Contributing Writer @StevenChabinsky

Starting last August, we began the current series of articles to provide our readers with a deep dive into the NIST Framework and its approach to Identify, Protect, Detect, Respond to and Recover from cybersecurity incidents. The final category within NIST’s Identify function is Risk Management Strategy, and there are six basic tenets for your company’s success:

  • Establish a team or committee: Ideally, your group will consist of representative stakeholders from across the organization who, as a whole, understand the business value of the organization’s data, systems, processes and services.
  • Ensure the group is informed:In addition to understanding your business, members of the risk team must be advised of any legal, regulatory, policy or other sector-specific privacy, security or operational requirements.
  • Identify any business or security constraints or assumptions:Examples of common constraints are budget approvals, time deadlines, the company’s view of success and legal mandates. Assumptions, on the other hand, might include an organization’s judgment that the vast majority of its employees are loyal and law abiding, and that the company’s security technologies can be relied upon to operate as designed. These factors should be captured and reviewed periodically to determine whether they remain valid over time.
  • Communicate cyber risk decisions in clear, unambiguous terms:Perhaps the most important part of developing a comprehensive cyber risk management strategy is to broadcast the organization’s risk priorities (based on impact and likelihood), risk tolerance and risk governance. Senior leadership should consider adopting formal risk tolerance statements, organized by major categories of risk, which clearly communicate the organization’s appetite for accepting harm or foregoing opportunities.

Consider the Care Quality Commission in England, an independent government entity that regulates healthcare providers and which receives patient health records. In its risk tolerance statement, the CQC states: “The organisation has a Senior Information Risk Owner to oversee our approach to information risk management. We will adopt a low risk tolerance to information risk.” The Commission also maintains a Strategic Risk Register to capture its decisions, identify risk owners, list mitigating actions and timeframes, quantify the residual/current risk after mitigation, and provide commentary on mitigation status and effectiveness.

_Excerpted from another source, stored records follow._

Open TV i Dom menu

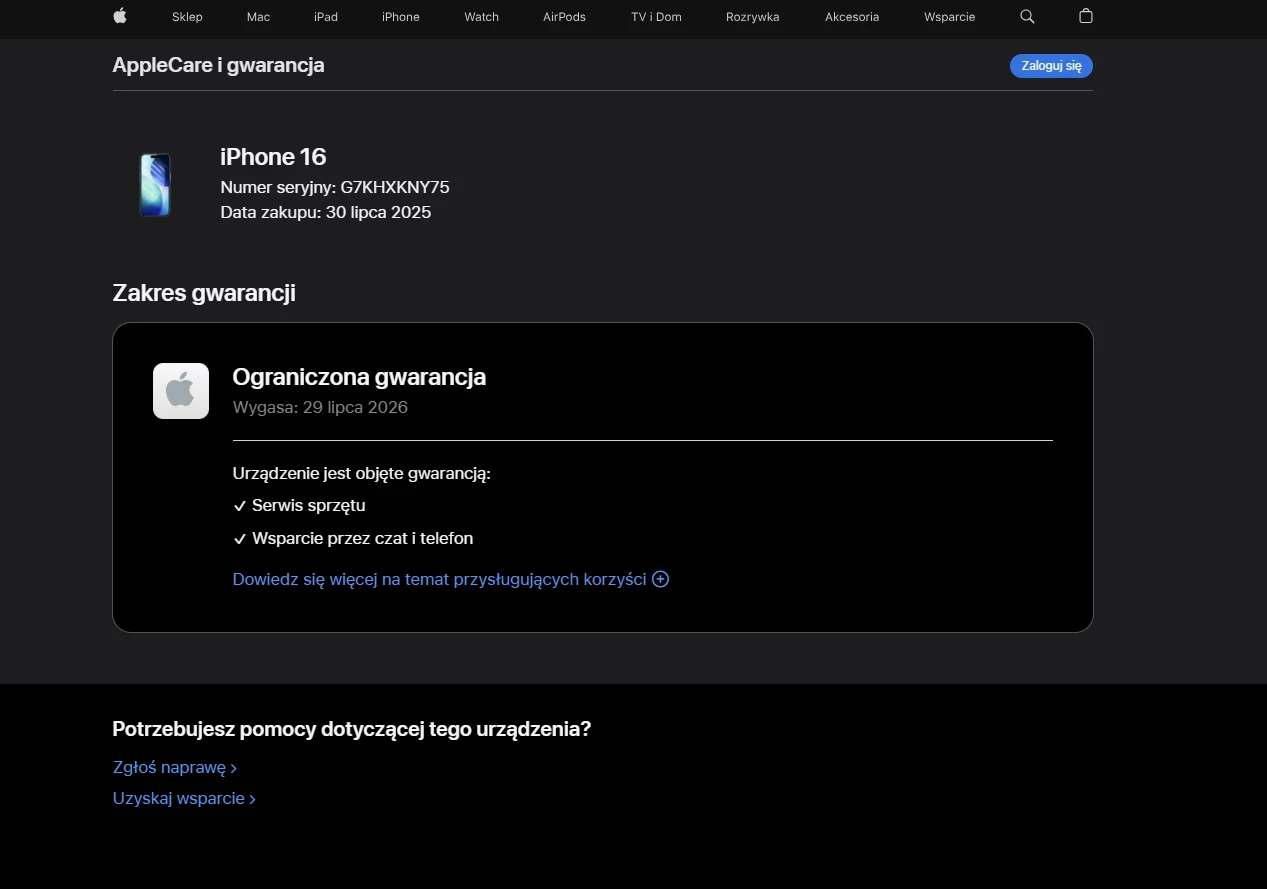656,17
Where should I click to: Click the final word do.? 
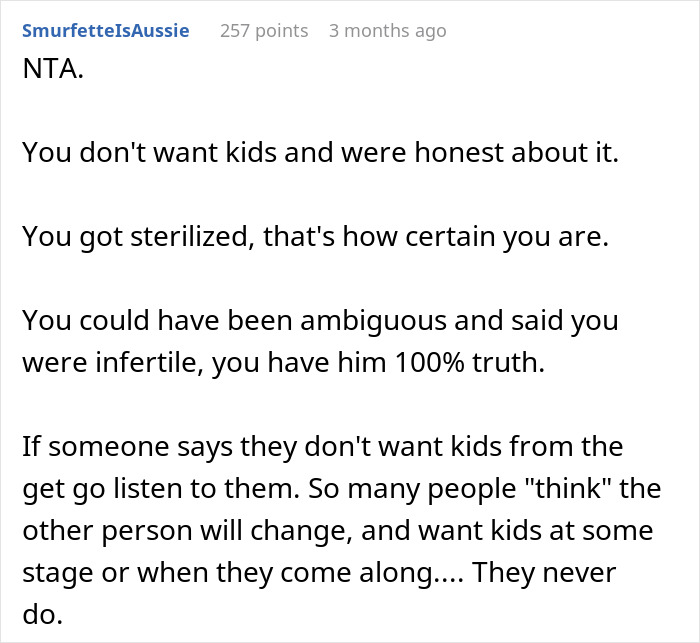42,614
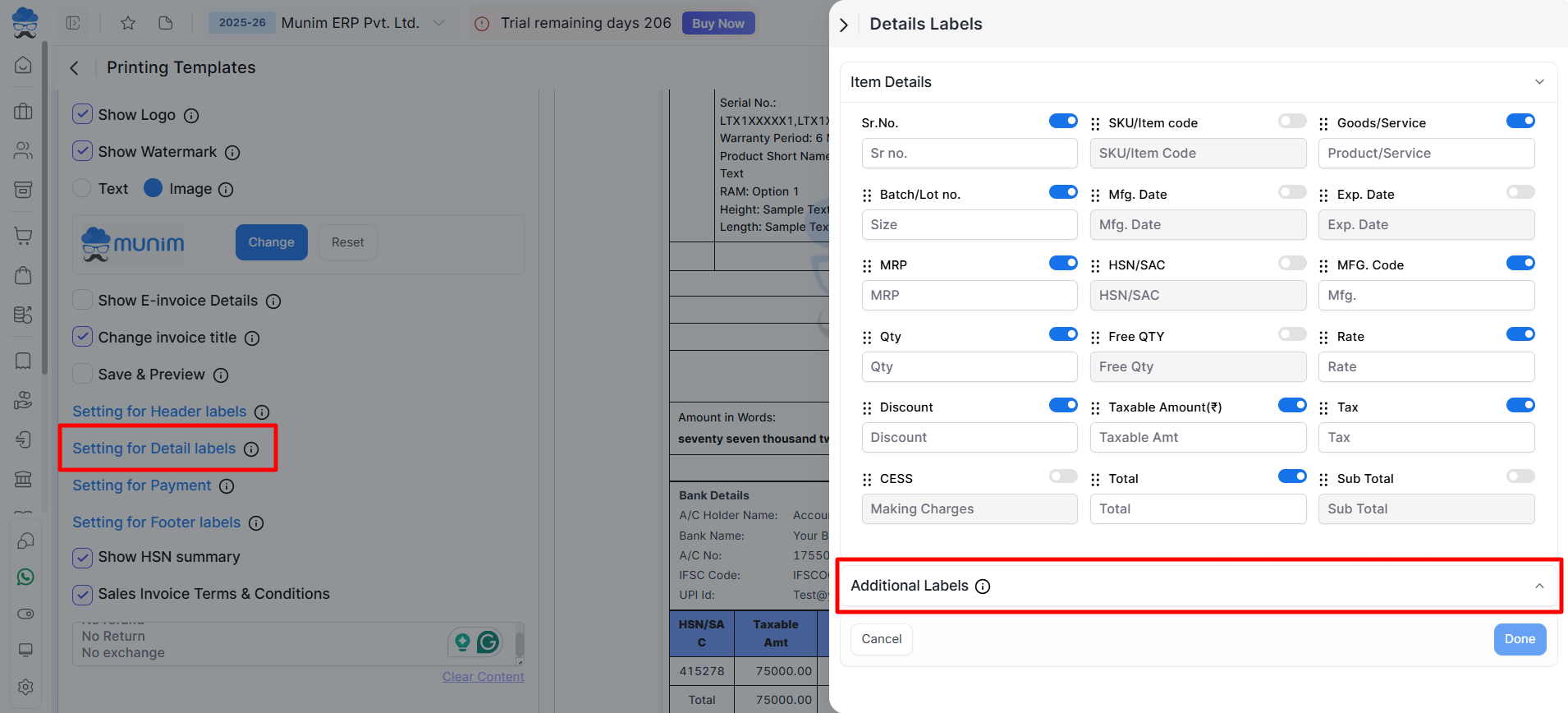
Task: Open settings gear icon in the sidebar
Action: coord(25,687)
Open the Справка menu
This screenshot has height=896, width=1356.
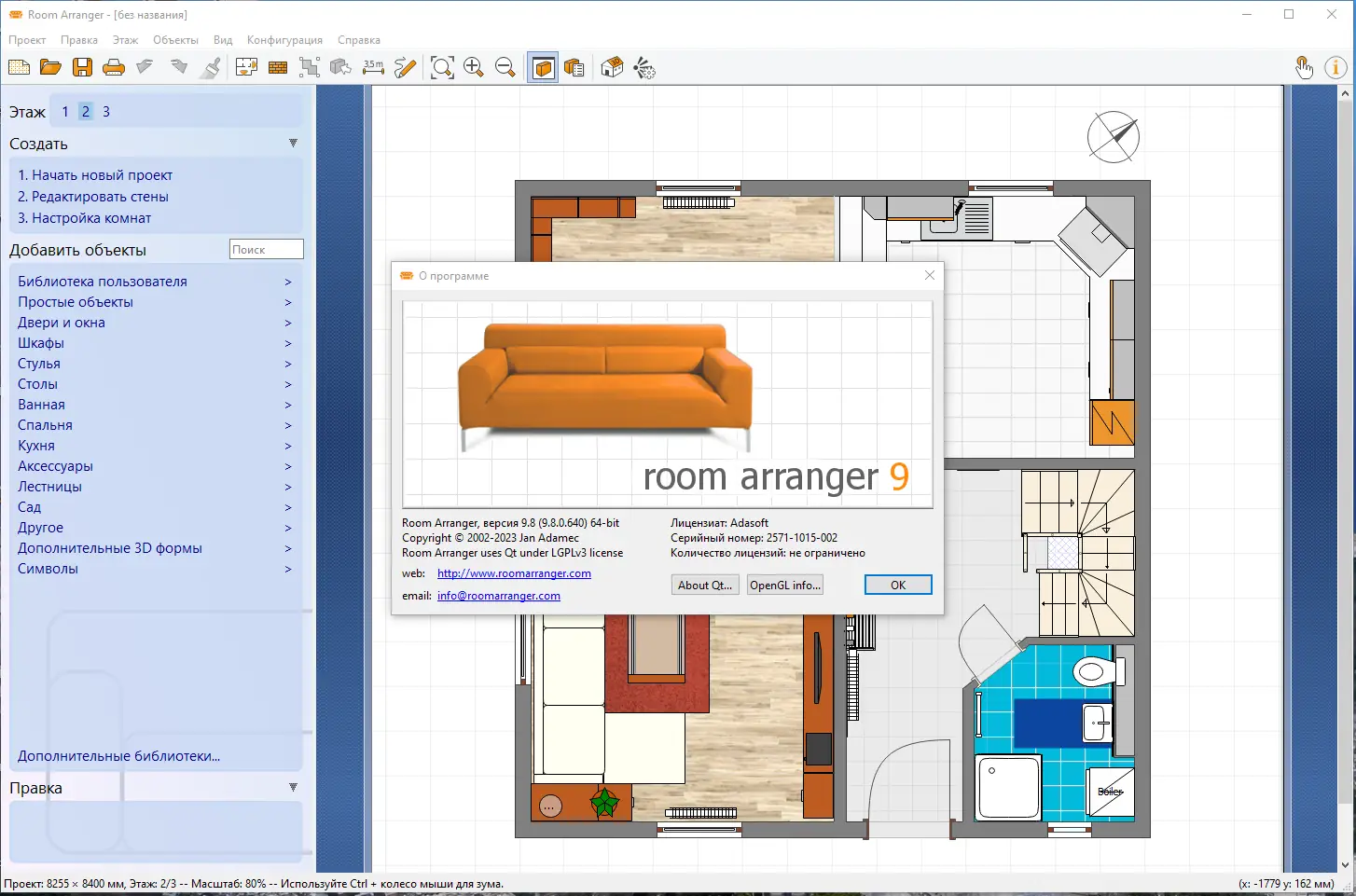pyautogui.click(x=358, y=40)
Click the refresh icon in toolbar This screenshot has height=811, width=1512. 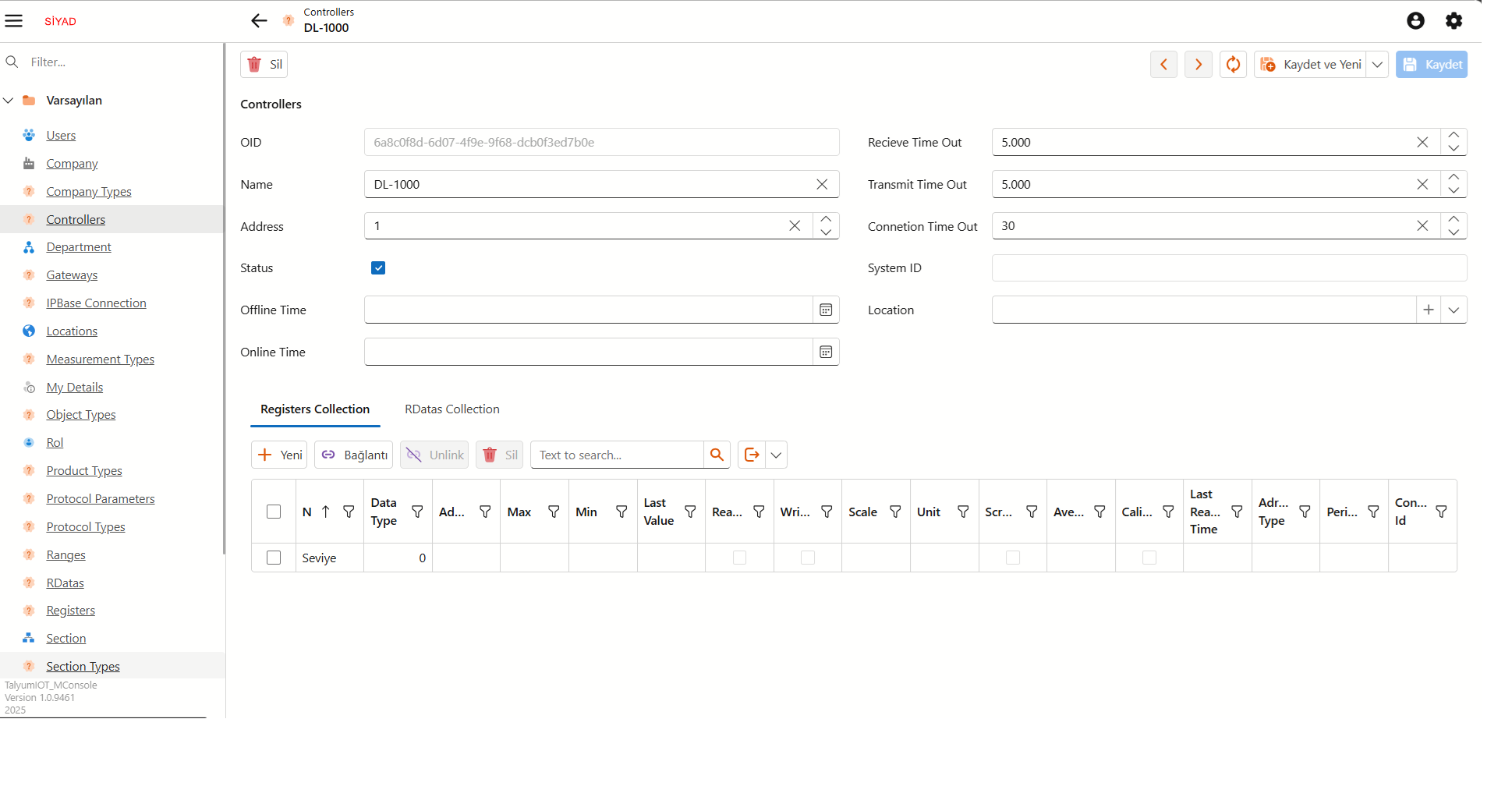pyautogui.click(x=1233, y=65)
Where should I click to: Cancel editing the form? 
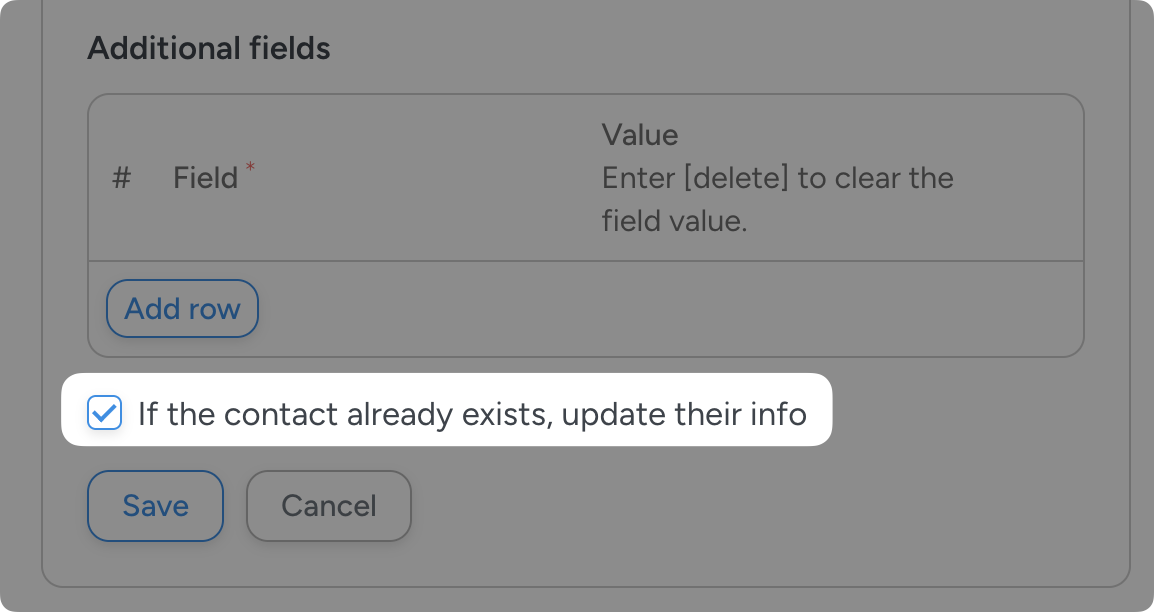click(328, 506)
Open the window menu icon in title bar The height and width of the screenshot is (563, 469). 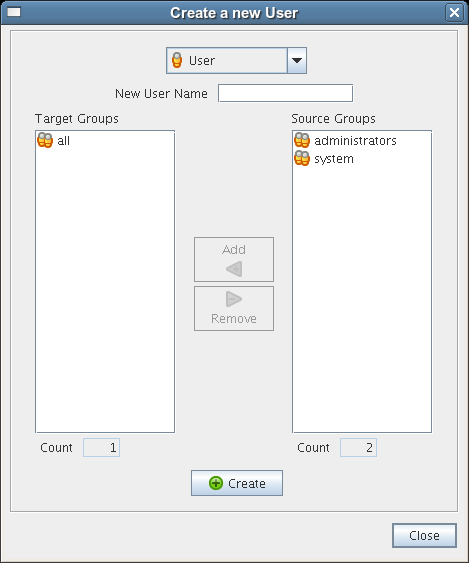(x=14, y=12)
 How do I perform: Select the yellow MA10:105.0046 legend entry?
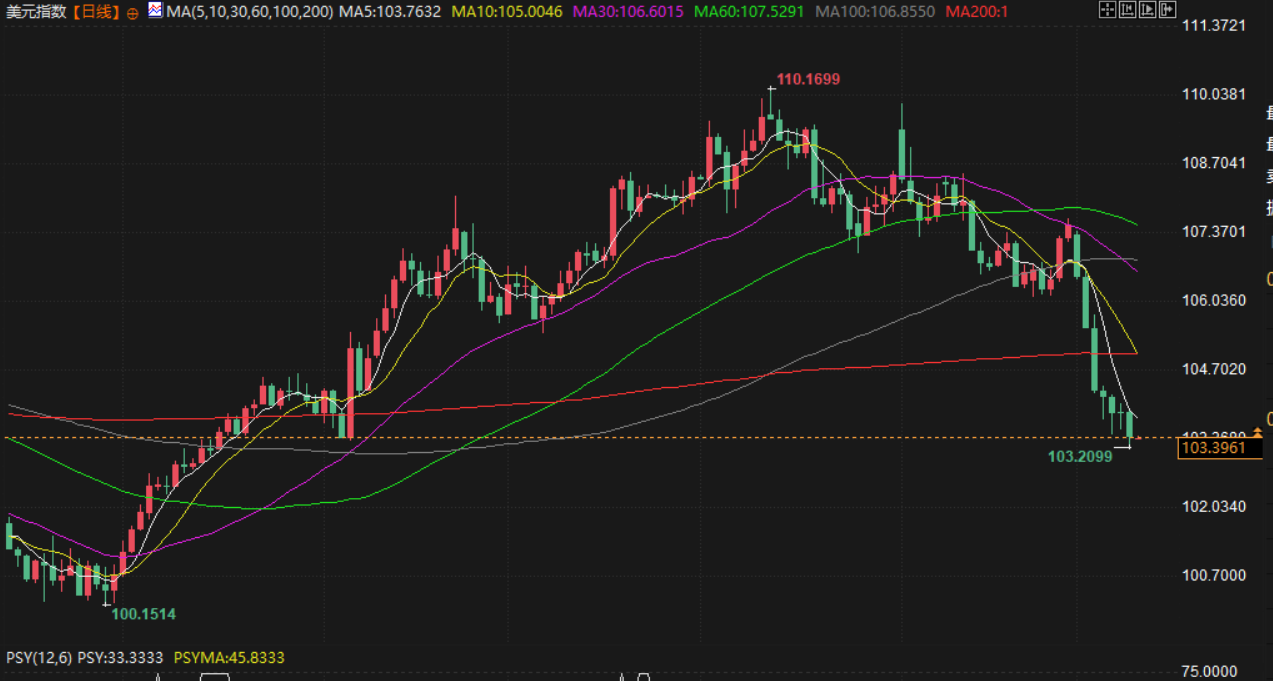507,12

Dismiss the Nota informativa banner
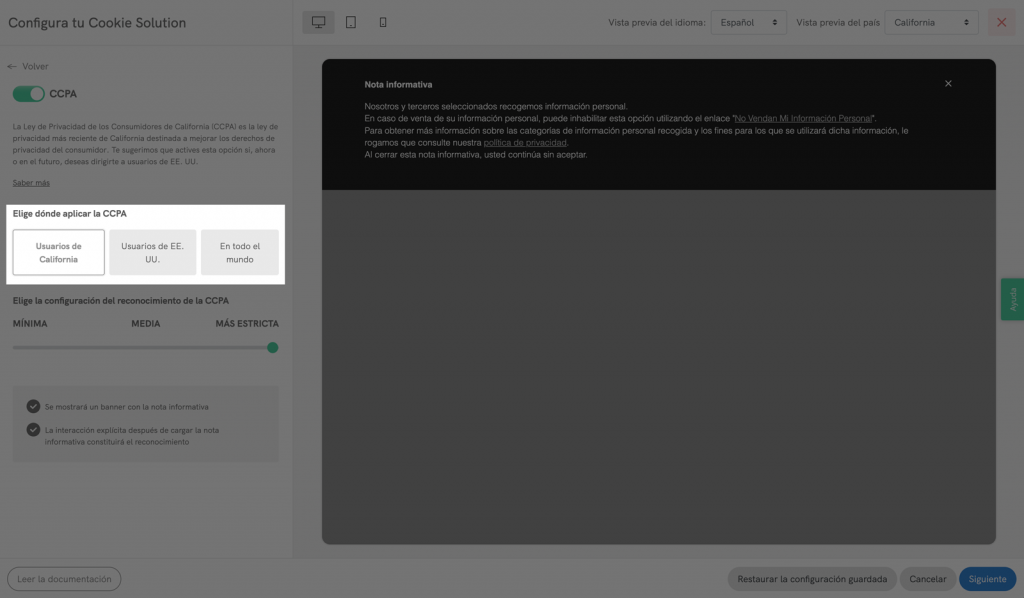pos(948,83)
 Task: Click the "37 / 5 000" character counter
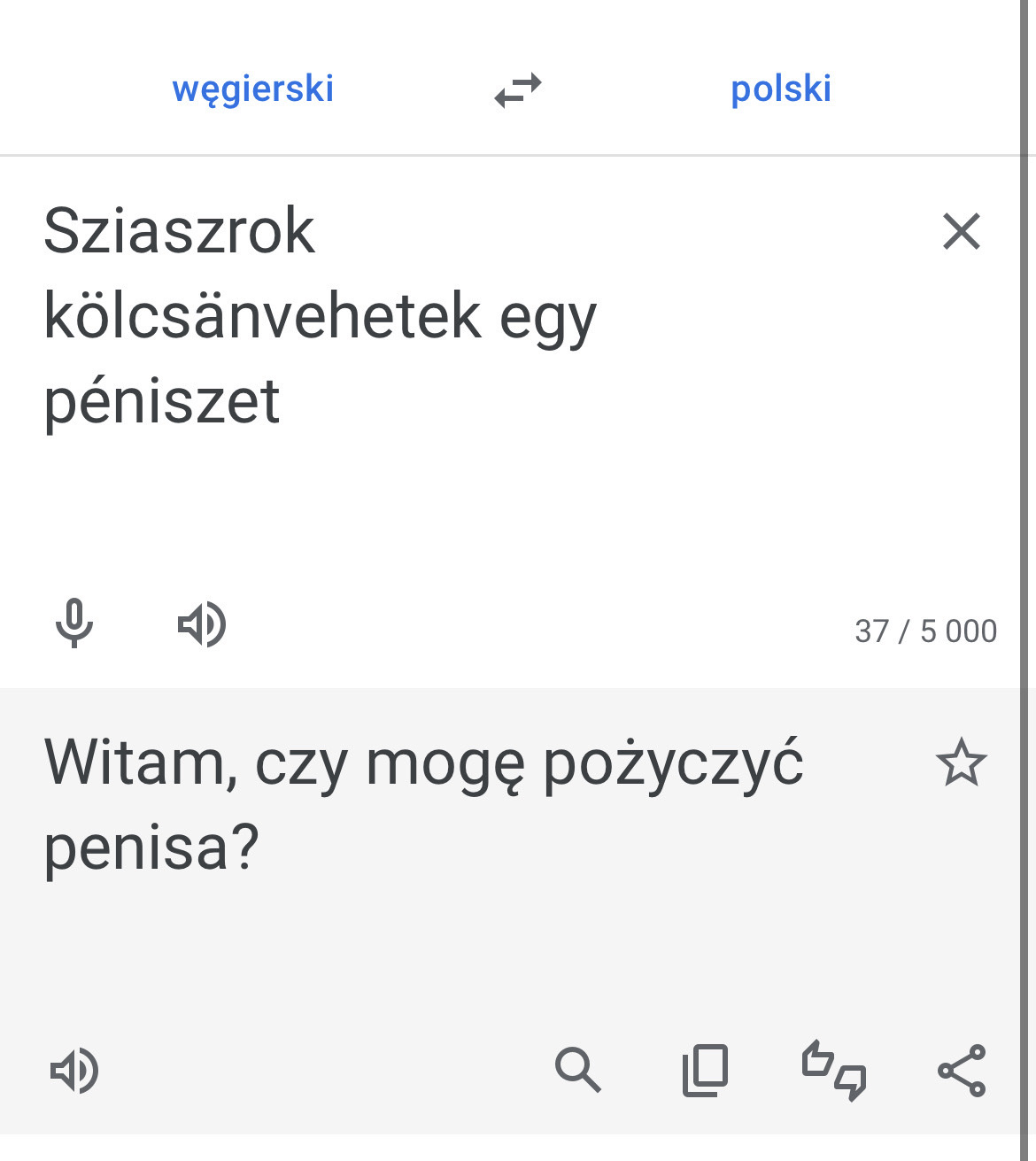pos(925,631)
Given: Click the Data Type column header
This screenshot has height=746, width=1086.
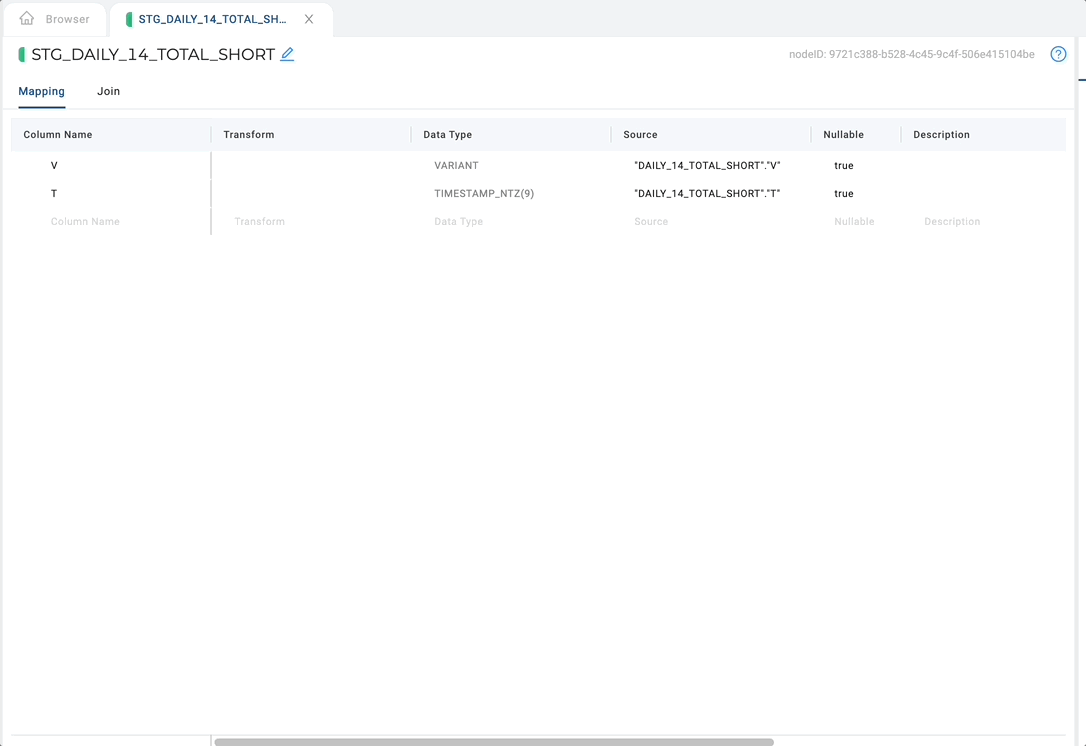Looking at the screenshot, I should tap(447, 134).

  • Implement cyber risk management as part of enterprise risk management: The general framework an organization uses for identifying, prioritizing, accepting, and communicating risk should be the same at the enterprise level as it is for managing IT systems.
  • Manage, measure, review and modify the strategy:Sometimes an organization’s strategy will have gaps and need improvement. Other times, the strategy will need revision simply because the organization itself has changed.

In short, a company’s cyber risk management strategy must be viewed as a dynamic process that, at least initially, may require as much attention as the risks it is trying to mitigate. By implementing the six steps outlined here, you can improve your organization’s risk posture now and for the long term.